IPEC’s Good Ideas

On March 30, Victoria Espinel, the U.S. Intellectual Property Enforcement Coordinator (IPEC), submitted to Congress the 2011 Annual Report on Intellectual Property Enforcement. As demonstrated by the recently released 2012 International Property Rights Index, the United States has experienced a mild deterioration in intellectual property rights since 2007. This has contributed to an even steeper decline in the United States’ overall IPRI score over the same period. As President Obama’s top intellectual property advisor, Ms. Espinel is tasked with reversing those statistics. The following are the highlights of her report.

• IPEC has persuaded major credit card companies and online vendors to form voluntary associations to reduce the sale of pirated pharmaceuticals, music, motion pictures, and other goods. IPEC believes that these associations will significantly curtail access to pirated goods.

• On the recommendations of IPEC, the National Defense Reauthorization Act of 2012 included provisions to “increase penalties for infringing goods that are sold to, or are for use by, the military, law enforcement, critical infrastructure or national security applications and to provide DHS with the explicit authority to give rightholders more information that will help them in determining whether suspected fake products are genuine or not.”

• IPEC developed a national strategy to combat the importation and sale of counterfeit pharmaceuticals. These recommendations were submitted to both Congress and the Vice President.

• American law enforcement agencies have increased seizures of counterfeit pharmaceuticals by nearly 200% as well as fake safety and critical technological goods by 44%. This contributed to an overall increase in seizures of 24% compared to Fiscal Year 2010.
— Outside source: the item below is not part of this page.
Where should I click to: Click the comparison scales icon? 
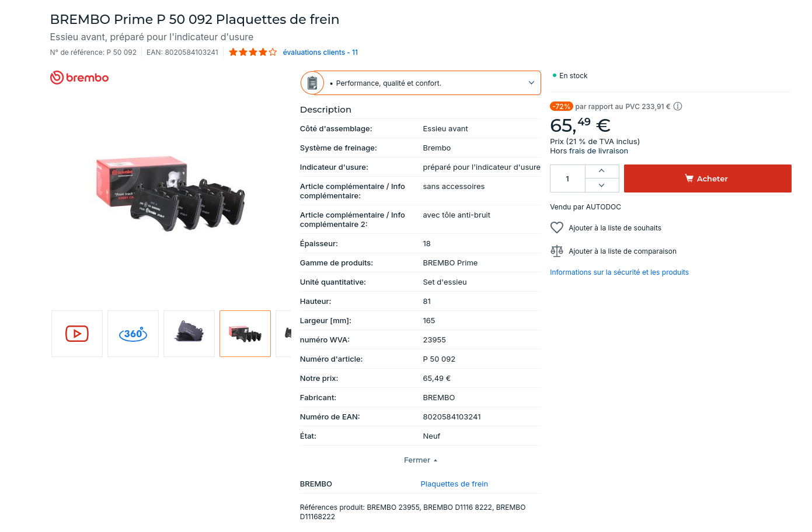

• ICE Homeland Security investigations are up 17%, arrests are up by 57%, and convictions are up by 71% over FY 2010.

• New trade secret cases conducted by the Federal Bureau of Investigation are up by 29% in addition to an 87% increase in health and safety investigations.

• The Obama Administration’s trade apparatus has continued to pressure China into strengthening its intellectual property protections. As a result, China has agreed to form a new bureaucracy to coordinate intellectual property enforcement countrywide.

As the global economic recovery continues at a numbingly slow pace, all nations should be seeking to secure the rights of innovators to their own labors. In total, these recommendations represent a step in the right direction.